(Document and screenshot pointing entries)
+++++
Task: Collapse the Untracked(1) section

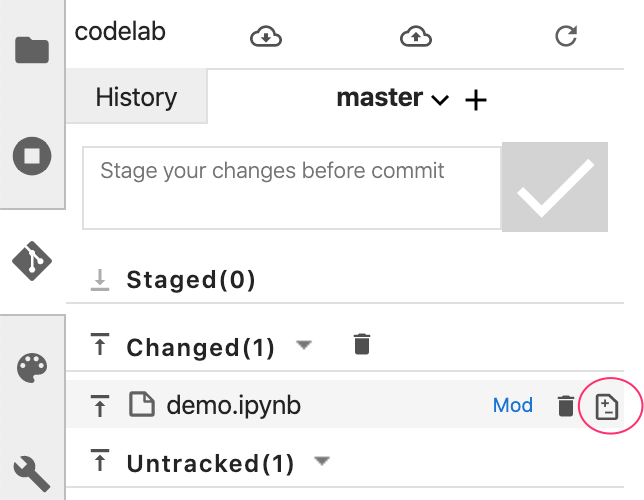Action: point(322,461)
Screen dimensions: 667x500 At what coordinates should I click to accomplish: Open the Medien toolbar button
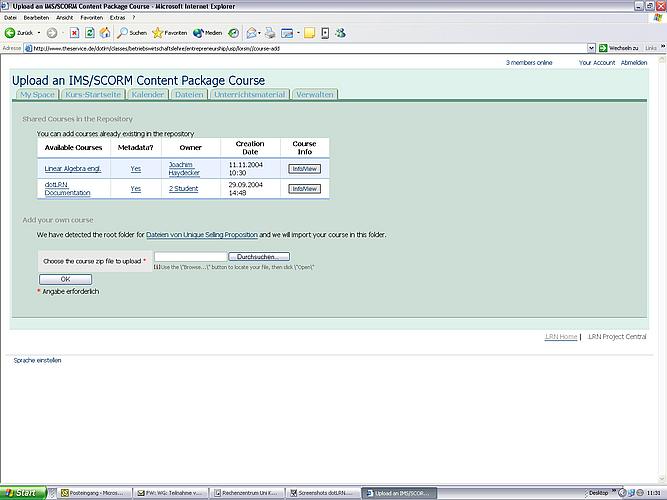coord(207,32)
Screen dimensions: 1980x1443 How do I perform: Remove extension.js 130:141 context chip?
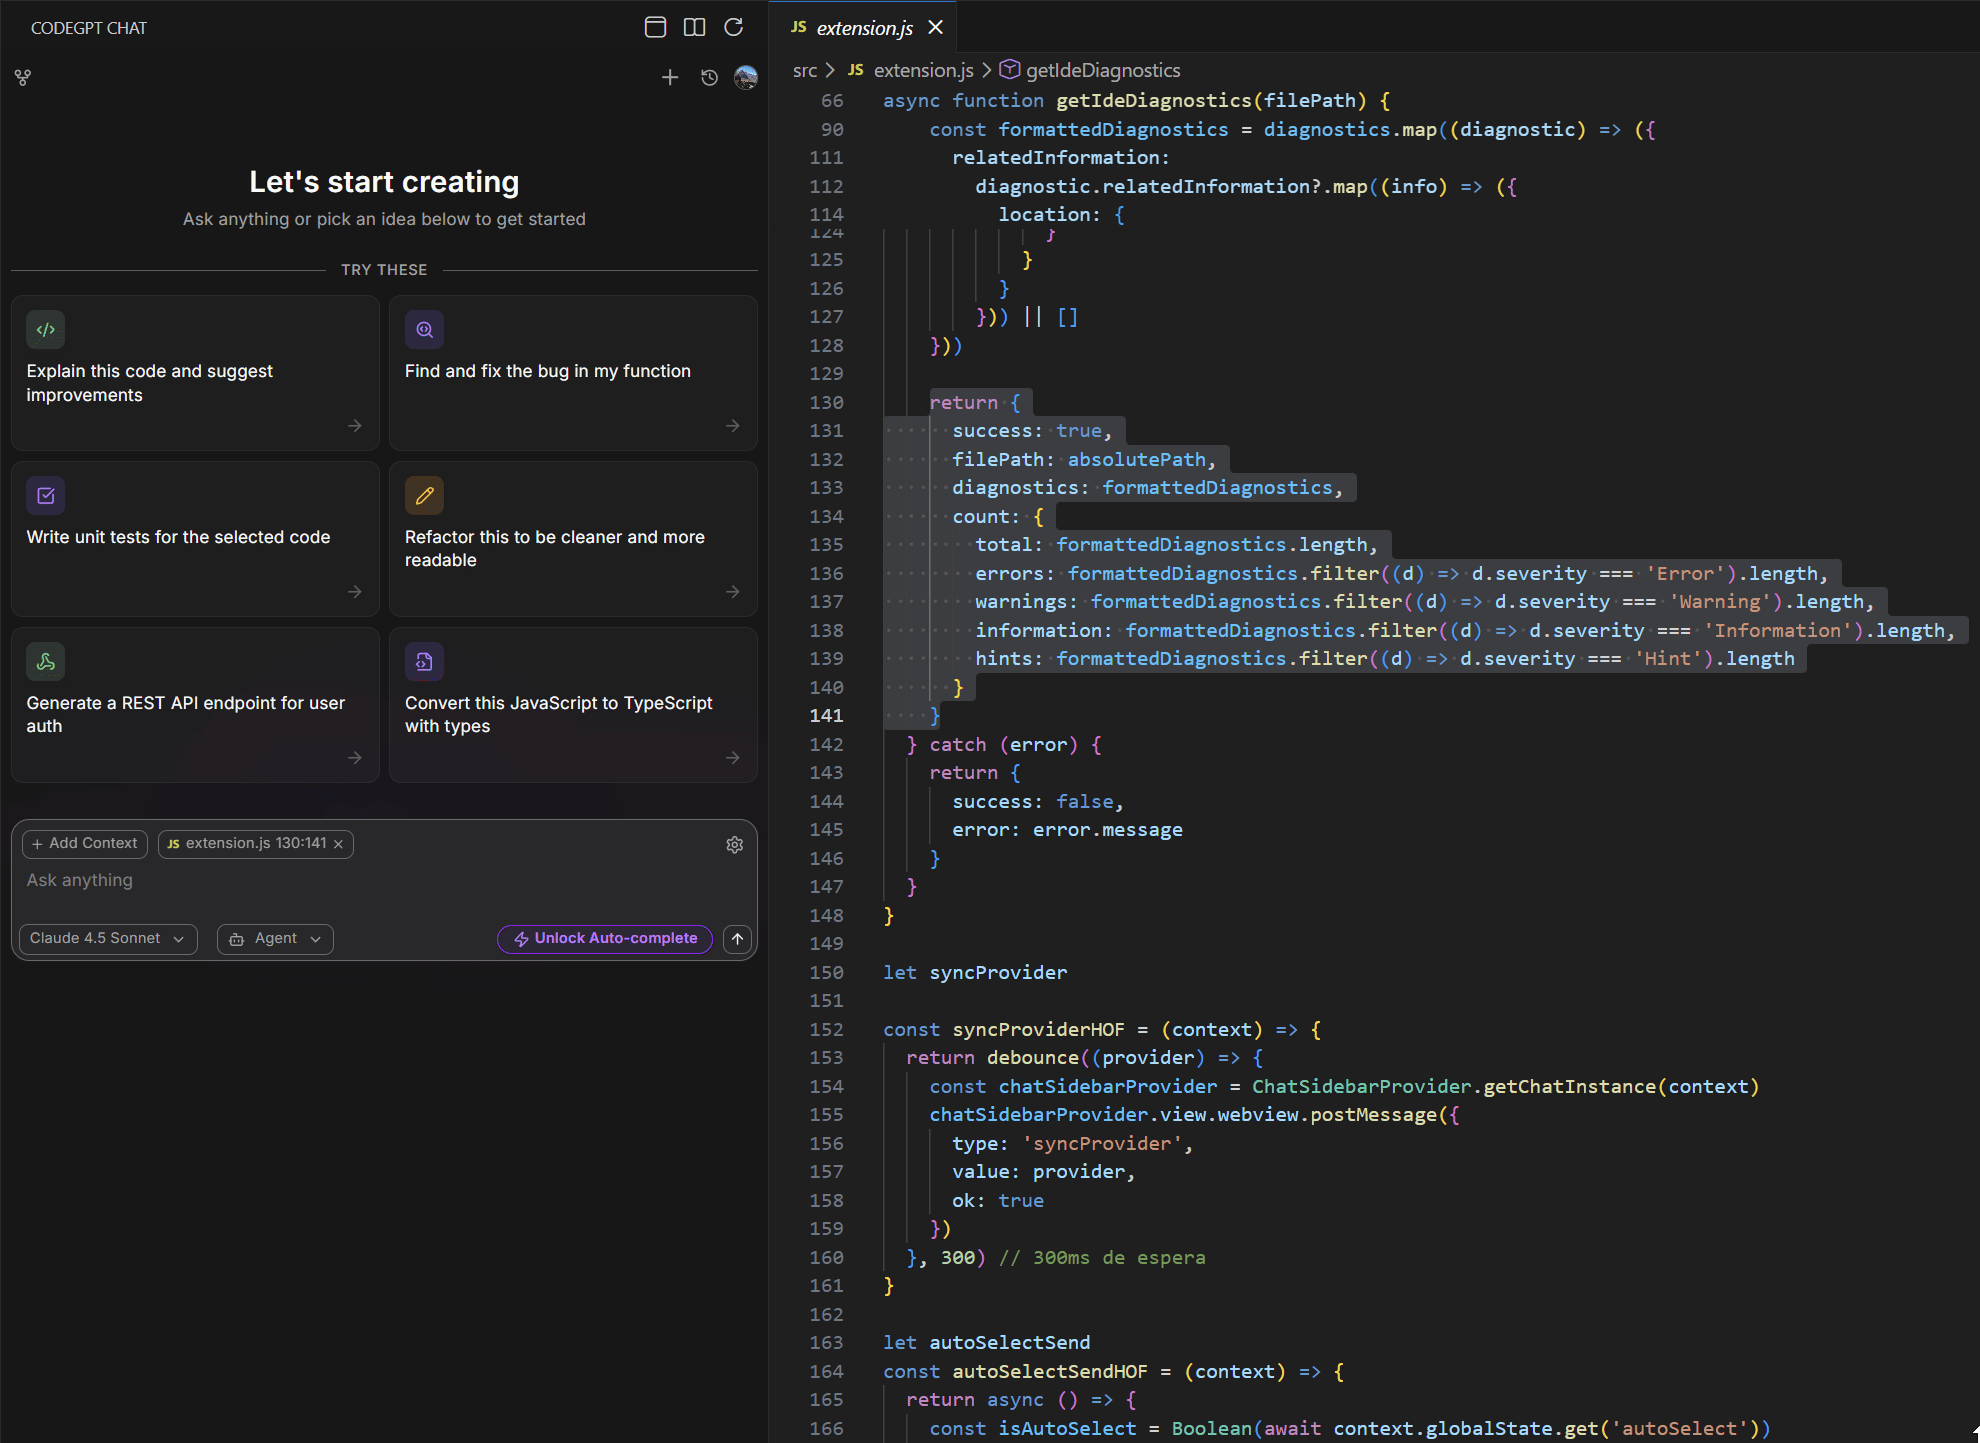338,845
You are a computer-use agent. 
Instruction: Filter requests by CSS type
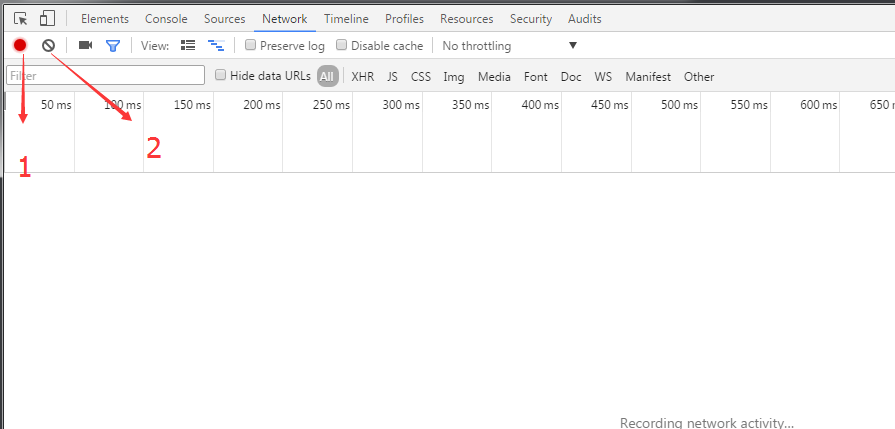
+++++
◆ **Task statement**:
Rewrite the material starting at the line that contains "You are a computer-use agent." and continuing through the end, changing "CSS" to "Font" and keeping everything else the same. Leave the pictures out of your version.

◆ **Complete output**:
You are a computer-use agent. 
Instruction: Filter requests by Font type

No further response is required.